الدُّرُوءُ [ed-durû΄] (قُعُودٌ [ḵuʹûd] vezninde) Yolda olan şukûk ve küsûr ve cürûfa denir ki düz olmayıp câ-be-câ eğri büğrü yarık çukur olmakla bî-muhâbâ yürüyüp gitmeğe mâniʹ olur; yukâlu: طَرِيقٌ ذُو دُرُوءٍ أَيْ ذُو أَخَافِيقَ Burada دُرُوءٌ [durû΄] دَرْءٌ [der΄] kelimesinin cemʹidir ki meyl ve iʹvicâc maʹnâsınadır.
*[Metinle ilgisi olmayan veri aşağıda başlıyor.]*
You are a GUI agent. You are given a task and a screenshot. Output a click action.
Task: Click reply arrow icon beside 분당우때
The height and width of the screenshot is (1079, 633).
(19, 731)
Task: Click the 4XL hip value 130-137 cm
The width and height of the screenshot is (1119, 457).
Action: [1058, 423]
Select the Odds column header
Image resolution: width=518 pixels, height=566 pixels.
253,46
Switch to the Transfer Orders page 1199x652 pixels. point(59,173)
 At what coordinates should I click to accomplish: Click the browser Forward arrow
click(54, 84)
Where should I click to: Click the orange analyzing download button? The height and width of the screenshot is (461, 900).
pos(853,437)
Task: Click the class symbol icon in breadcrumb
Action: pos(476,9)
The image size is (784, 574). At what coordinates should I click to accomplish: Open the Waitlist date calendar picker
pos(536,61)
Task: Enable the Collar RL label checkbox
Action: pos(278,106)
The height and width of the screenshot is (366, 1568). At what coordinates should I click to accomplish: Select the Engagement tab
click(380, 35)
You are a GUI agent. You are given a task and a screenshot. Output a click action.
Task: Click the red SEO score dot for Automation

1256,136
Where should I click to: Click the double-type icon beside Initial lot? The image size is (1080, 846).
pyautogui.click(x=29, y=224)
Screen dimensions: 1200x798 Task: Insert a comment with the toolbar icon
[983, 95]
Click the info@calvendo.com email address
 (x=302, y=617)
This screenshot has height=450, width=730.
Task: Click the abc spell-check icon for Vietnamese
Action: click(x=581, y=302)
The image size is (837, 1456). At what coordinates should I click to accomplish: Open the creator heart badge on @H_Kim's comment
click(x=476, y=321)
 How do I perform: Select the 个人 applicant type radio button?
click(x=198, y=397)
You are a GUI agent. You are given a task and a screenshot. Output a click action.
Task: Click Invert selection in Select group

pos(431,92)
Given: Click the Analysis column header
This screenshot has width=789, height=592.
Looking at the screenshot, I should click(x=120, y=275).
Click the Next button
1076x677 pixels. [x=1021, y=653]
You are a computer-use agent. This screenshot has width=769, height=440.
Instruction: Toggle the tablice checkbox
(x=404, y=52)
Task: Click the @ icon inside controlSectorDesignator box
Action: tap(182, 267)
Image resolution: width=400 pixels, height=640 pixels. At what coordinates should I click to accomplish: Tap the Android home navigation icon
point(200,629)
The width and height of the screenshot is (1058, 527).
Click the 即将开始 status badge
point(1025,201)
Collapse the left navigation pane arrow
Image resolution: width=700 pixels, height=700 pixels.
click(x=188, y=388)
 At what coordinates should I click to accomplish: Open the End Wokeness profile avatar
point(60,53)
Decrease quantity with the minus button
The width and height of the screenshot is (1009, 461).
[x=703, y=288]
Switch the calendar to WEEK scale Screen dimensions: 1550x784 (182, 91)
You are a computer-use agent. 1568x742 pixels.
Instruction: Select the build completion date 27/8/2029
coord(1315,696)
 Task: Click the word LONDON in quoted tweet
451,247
Ve
دُرُوءٌ [durû΄] Masdar olur; yıldız berk ve lemeʹân eylemek maʹnâsına; yukâlu: دَرَأَ الْكَوْكَبُ دُرُوءًا إِذَا تَلَأْلَأَ وَتَوَقَّدَ
اَلدُّرُوءُ [ed-durû΄] (zammeteynle) Ansızın çıkmak; yukâlu: دَرَأَ فُلَانٌ دُرُوءًا أَيْ طَلَعَ مُفَاجَأَةً Ve deve bez çıkarmak maʹnâsına da gelir; yukâlu: دَرَأَ الْبَعِيرُ دُرُوءًا أَيْ أَغَدَّ وَكَانَ مَعَ الْغُدَّةِ وَرَمٌ فِي ظَهْرِهِ Ve
دُرُوءٌ [durû΄] Yıldız yaldıramağa da derler, ʹalâ-mâ se-yecî΄u.